PERHAPS IT'S NOT going to be enough to balance the federal budget. Perhaps the budget is going to have to run a surplus. Alan Greenspan, the chairman of the Federal Reserve Board, lobbed that unorthodox suggestion into public view in a speech this week in New York. No doubt his immediate purpose was to press Congress to get on with this year's rather feeble contribution to reducing the deficit. But he was speaking an important truth that is going to haunt the next president.
Americans are saving perilously little of their incomes. If people won't save for themselves, Mr. Greenspan said, perhaps their government will have to do it for them. That's what a government surplus is -- public saving.
Private savings in this country, by both businesses and individuals, has been falling precipitously. But savings has to equal investment, as the textbooks point out. Over most of the Reagan years, a huge inflow of foreigners' savings has maintained the balance. Now the foreigners have backed off. That's why the dollar has been falling.
There are three ways to restore the balance. The worst is to let investment decline with savings. That means a recession. Another is a rise in American interest rates to levels high enough to attract the necessary funds from abroad again. That probably means a recession as well.
The third possibility -- the only one consistent with stability in the American economy -- is to get savings up. That's what Mr. Greenspan had in mind. The Federal Reserve has a better grasp of the international financial system than any other agency of the government, and it is not under election-year constraints in discussing those realities.
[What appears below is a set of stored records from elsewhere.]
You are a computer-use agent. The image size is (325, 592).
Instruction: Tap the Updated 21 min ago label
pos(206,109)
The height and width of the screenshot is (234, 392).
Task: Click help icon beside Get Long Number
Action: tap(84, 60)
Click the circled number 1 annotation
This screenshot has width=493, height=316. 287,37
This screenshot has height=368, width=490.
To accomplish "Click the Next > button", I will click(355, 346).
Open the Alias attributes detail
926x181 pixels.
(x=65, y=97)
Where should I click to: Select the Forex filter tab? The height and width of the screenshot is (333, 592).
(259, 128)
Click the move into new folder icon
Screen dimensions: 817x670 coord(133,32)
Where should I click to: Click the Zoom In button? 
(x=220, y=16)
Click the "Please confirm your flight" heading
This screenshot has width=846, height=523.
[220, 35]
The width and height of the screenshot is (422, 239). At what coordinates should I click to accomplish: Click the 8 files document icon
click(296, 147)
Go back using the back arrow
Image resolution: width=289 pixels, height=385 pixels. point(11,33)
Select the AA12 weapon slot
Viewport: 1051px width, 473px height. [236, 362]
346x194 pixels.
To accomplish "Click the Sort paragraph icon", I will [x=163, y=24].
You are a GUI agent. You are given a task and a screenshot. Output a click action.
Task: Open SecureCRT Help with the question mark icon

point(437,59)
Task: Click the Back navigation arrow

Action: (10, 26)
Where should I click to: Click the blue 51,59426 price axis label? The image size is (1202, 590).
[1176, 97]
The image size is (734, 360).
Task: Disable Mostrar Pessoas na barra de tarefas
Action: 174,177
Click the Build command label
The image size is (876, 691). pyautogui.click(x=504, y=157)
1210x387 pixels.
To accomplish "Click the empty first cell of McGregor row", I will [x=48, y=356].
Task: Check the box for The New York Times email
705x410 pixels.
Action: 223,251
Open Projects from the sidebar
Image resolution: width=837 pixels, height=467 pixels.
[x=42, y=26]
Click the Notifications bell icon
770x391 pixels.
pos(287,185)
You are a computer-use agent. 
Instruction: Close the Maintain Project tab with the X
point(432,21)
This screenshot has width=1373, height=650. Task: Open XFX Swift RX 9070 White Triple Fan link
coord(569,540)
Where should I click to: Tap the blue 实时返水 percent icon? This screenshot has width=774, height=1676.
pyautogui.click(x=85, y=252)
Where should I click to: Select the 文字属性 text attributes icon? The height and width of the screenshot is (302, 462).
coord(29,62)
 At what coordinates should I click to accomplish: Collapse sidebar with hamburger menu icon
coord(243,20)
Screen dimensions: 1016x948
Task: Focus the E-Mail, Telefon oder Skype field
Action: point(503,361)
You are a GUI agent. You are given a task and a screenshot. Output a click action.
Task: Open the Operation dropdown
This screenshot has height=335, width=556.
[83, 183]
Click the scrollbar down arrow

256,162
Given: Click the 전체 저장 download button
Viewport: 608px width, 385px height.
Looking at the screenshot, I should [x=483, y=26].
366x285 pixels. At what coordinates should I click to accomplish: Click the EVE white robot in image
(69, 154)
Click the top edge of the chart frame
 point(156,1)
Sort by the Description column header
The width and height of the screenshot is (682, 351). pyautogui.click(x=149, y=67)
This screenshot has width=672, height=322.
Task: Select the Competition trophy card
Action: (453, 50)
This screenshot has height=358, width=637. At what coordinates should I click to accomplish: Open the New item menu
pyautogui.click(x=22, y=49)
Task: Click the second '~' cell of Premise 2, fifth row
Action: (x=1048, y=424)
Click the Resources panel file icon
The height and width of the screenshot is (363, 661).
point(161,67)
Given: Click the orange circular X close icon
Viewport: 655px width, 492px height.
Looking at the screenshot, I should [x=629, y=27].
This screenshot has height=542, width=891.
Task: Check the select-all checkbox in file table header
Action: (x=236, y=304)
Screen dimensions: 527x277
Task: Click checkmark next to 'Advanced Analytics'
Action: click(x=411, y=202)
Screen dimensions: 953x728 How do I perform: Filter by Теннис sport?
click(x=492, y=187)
The Treasury is tactfully avoiding all subjects that might indicate a need for higher taxes, and the president's Council of Economic Advisers seems to have been locked in a White House closet for the duration of the campaign.
The Reagan administration's original supply-side strategy held that tax cuts would set off a great surge of savings and investment. But things haven't turned out that way. Despite extraordinarily powerful incentives -- the tax cuts, combined with high interest rates -- savings sagged. Instead, Americans went on a tremendous boom of consumption and borrowing. That's now coming to an end.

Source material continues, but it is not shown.